(Records from a dataset)

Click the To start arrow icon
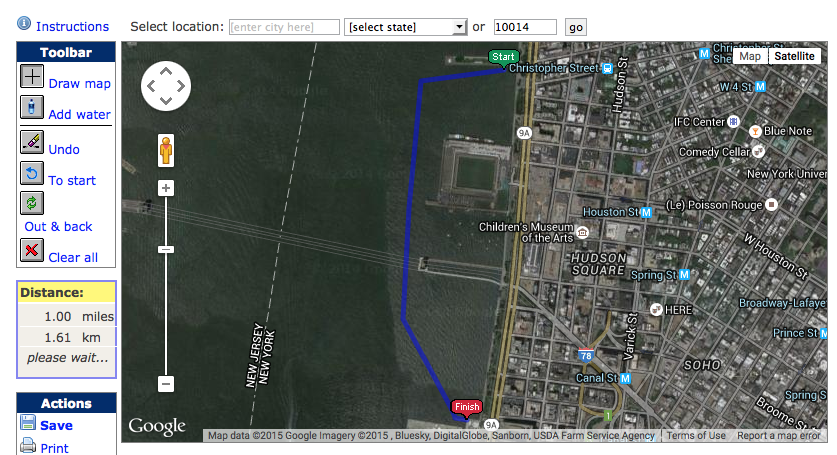Screen dimensions: 837x455 tap(32, 173)
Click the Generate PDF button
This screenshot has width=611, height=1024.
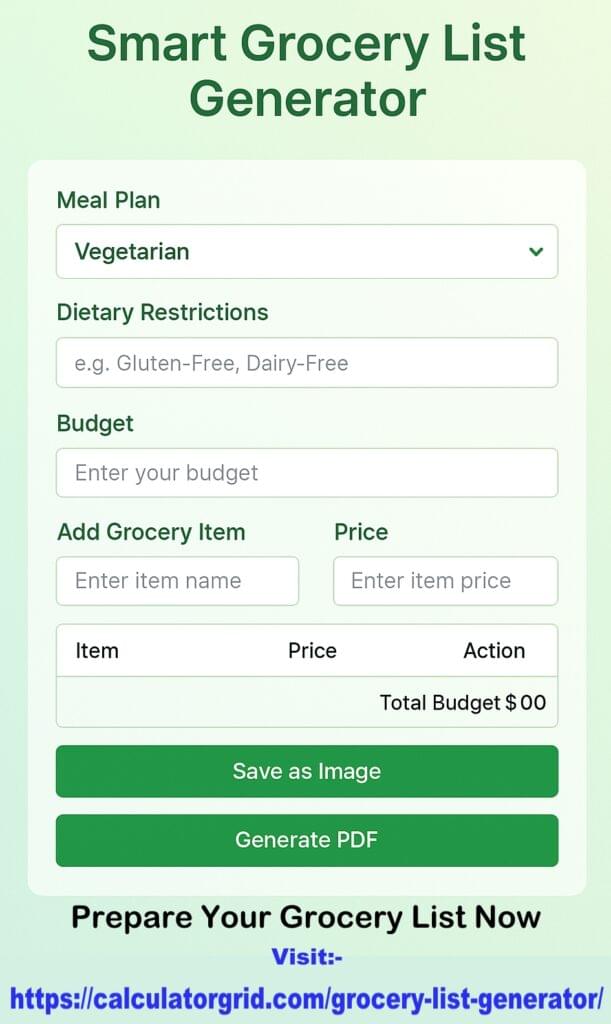[x=306, y=840]
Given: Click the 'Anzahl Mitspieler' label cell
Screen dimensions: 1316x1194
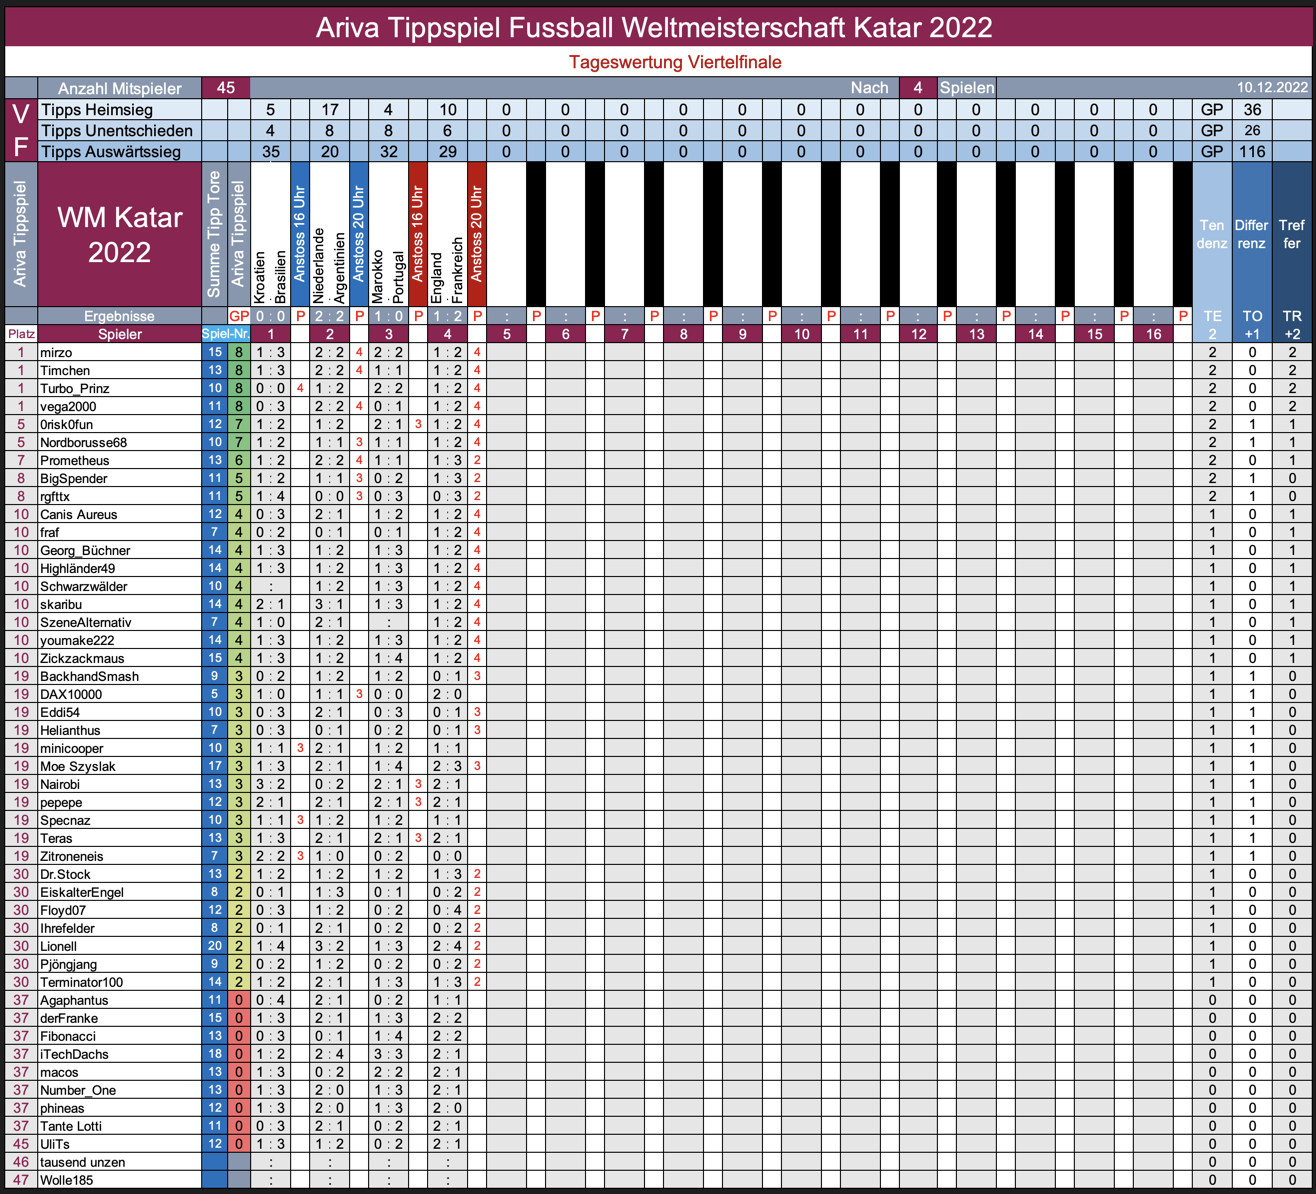Looking at the screenshot, I should [119, 88].
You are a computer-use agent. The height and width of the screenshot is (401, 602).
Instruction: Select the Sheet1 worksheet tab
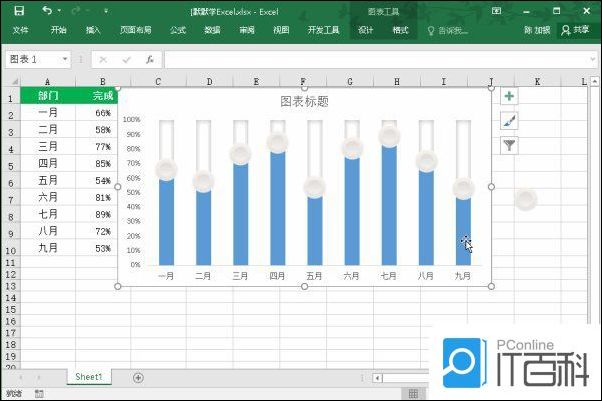(88, 377)
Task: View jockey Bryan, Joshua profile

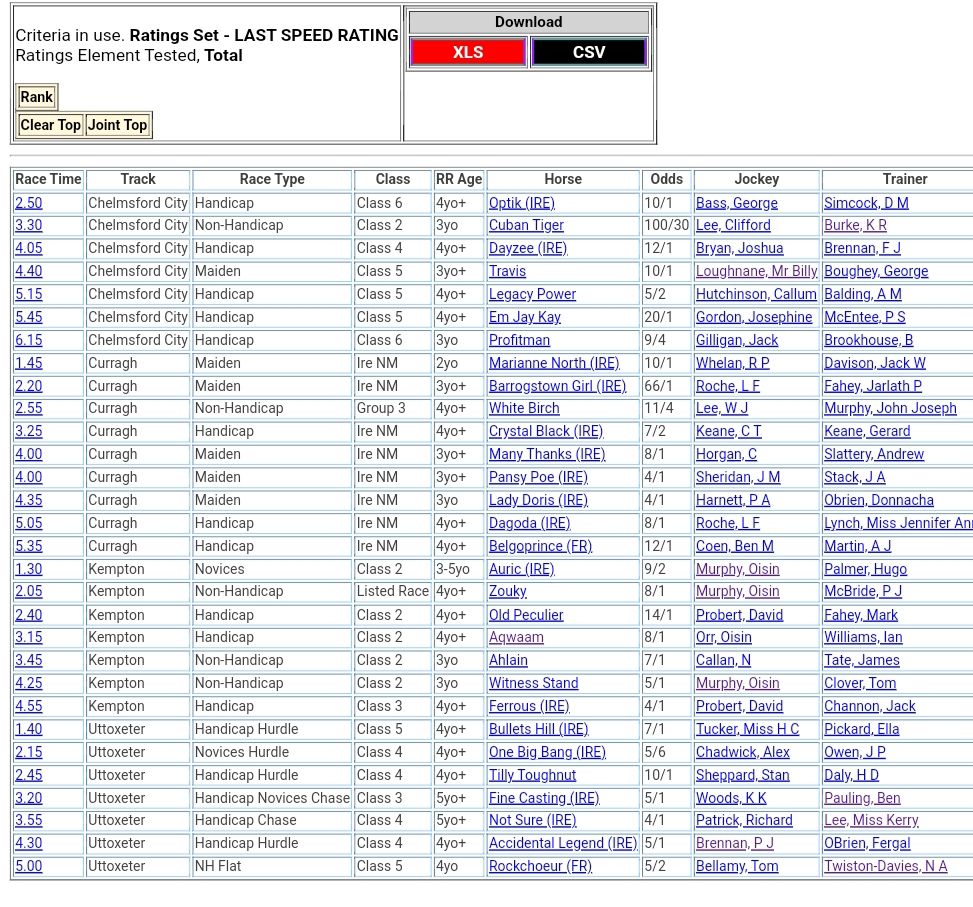Action: [739, 249]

▶ **YOUR GOAL**:
Every entry above, pictures excluded, needs to be duplicated exactly.

▶ **EXPECTED ANSWER**:
Click the To start arrow icon
Screen dimensions: 837x455 tap(32, 173)
Click the Generate PDF button
This screenshot has width=611, height=1024.
[x=306, y=840]
Given: Click the 'Anzahl Mitspieler' label cell
Screen dimensions: 1316x1194
Looking at the screenshot, I should [119, 88].
You are a computer-use agent. The height and width of the screenshot is (401, 602).
Instruction: Select the Sheet1 worksheet tab
(88, 377)
Task: View jockey Bryan, Joshua profile

Action: [739, 249]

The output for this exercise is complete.